New ways need then to be developed to get around the revised procedures.

It’s a never-ending process.

Legal implications? The procedures are theirs. As long as the changes they make are not illegal; i.e., prohibited by law, then they are legal. …

[I]t is up to you to challenge them and provide the statutory rationale for your claim. …

My comment was that AUs have “moved to the margins of acceptability in their eyes.”

You have jumped to the conclusion that a questioning of acceptability equates to defining as illegal [the moves that the CRAs have made]…

If the results that an entity is seeing are unacceptable, they are perfectly at liberty to change how they go about business. If it impacts what you do or the money you can make, then it is up to you to respond — or react; your choice. Any whining is just that, whining.

It is an unfortunate choice to think that reality is static. One who does so tends to get overtaken by events. Assume that the CRAs and FICO won’t change, and you WILL be left behind.
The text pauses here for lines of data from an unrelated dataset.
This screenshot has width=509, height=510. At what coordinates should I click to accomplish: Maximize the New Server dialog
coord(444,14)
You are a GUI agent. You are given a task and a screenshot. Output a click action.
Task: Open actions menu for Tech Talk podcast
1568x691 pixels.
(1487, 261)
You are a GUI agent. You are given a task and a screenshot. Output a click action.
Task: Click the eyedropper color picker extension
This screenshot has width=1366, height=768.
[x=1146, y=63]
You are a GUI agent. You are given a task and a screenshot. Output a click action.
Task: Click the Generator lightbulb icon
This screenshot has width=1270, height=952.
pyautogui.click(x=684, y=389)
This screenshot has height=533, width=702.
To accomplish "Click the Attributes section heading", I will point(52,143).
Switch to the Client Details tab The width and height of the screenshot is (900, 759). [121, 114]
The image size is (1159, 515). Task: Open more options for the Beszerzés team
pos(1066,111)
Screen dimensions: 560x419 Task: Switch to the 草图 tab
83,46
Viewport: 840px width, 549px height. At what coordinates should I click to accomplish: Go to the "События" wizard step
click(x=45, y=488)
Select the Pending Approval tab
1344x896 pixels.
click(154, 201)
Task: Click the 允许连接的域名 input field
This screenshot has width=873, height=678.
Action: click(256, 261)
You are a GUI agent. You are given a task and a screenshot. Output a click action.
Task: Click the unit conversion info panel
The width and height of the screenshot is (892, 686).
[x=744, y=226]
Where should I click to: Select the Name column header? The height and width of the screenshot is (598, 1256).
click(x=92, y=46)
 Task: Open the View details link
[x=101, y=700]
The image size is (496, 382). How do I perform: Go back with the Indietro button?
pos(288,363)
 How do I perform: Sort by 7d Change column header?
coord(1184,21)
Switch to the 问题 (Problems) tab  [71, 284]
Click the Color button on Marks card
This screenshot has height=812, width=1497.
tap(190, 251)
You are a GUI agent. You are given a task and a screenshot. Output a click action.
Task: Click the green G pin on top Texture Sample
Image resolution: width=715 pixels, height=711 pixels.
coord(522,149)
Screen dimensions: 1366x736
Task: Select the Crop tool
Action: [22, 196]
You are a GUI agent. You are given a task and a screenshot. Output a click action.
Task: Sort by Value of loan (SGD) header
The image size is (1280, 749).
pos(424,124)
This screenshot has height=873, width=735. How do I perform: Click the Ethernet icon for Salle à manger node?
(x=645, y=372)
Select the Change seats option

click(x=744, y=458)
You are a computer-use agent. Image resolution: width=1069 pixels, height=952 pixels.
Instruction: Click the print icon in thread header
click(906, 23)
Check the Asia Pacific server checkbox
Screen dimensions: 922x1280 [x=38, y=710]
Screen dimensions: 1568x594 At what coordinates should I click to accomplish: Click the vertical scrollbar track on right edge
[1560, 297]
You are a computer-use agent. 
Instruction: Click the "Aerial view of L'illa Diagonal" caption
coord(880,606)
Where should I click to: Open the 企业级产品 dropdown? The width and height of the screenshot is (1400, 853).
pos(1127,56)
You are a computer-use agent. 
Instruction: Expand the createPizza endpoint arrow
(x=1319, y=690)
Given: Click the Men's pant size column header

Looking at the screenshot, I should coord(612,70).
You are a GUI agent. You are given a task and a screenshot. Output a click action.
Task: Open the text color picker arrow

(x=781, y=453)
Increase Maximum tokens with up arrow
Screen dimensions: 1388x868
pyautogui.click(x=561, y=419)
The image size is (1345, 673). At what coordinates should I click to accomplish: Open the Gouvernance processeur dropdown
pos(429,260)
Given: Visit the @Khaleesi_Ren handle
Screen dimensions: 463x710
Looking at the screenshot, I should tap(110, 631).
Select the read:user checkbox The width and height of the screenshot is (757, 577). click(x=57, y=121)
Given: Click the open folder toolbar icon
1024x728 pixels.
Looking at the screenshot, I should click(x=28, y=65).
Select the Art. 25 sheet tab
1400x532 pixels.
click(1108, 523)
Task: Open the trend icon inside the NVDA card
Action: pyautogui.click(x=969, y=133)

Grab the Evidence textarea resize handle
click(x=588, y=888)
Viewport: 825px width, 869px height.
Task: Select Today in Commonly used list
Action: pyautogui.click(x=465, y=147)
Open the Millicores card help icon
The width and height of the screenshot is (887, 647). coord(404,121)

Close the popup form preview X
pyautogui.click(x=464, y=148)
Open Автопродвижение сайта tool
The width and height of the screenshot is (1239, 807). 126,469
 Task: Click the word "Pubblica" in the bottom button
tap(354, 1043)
Indeed, it seems that anyone with a lot to lose–and more of their share of “lazy bones”–love to “overlook” this unfortunate fact: Everything in life is dynamic, and responds to changes in the environment. That includes collectors…creditors..and those “naughty” CRAs. The response of the credit reporting industry to the overuse–and abuse for profit–of the Authorized User (AU) status is a clear example of this. If, as a result, to protect themselves and their clients, the CRAs demands enough information from the consumer to verify that person’s ID that the same person could just about qualify for a security clearance? Like it or not, that is the “logical” and “appropriate” response to abusers. Many of whom ARE, without a doubt, engaging in and/or benfiting from illegal activity.

So the choice remains for those on our side who don’t like the results: Change or Die!

Nothing will short-circuit that reality.